I do buy a few books via Amazon, but mostly I buy PDFs so I can read them on
my dev box, phone, etc. as needed. The PDF reader isn't perfect, but it's good
enough.

So yes, in my opinion the benefits outweigh the drawbacks. I'd suggest you get
a slip case for it, though, otherwise you'll always worry about it when you
carry it around. (That goes for and tablet format electronics, though.)

------
adulau
I owned and tested various readers (including the previous Kindle) but until
now a traditional book is unbeatable (at least in my eyes). Here is my major
reasons behind this:

\- The setup cost is too high for an electronic reader. Starting or jumping in
a book is faster than starting a reader especially when you have 5 minutes to
kill in a traffic jam or while being in a train/metro.

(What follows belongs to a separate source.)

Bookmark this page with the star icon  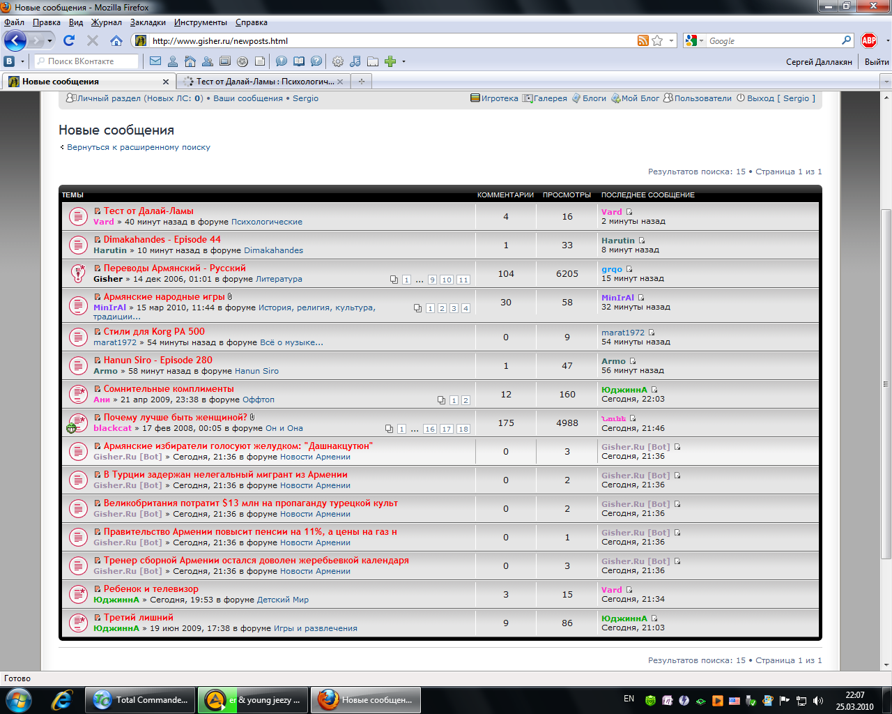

\- Comfort of reading is still much better with a traditional book. Having an
electronic device emitting light while reading a book in your bed is not
really comfortable if you want to sleep afterward.

\- Annotation. I'm writing, adding post-it or even adding pages in my books...
Sorry but beating a pencil in a book is difficult for a software reader. I
think annotation is really important for technical books when you start to use
and master a specific technology.

\- Social impact. I like to share books with other and even with strangers in
the train. With electronic reader socialization is much more difficult than
with traditional books where everyone can read the cover.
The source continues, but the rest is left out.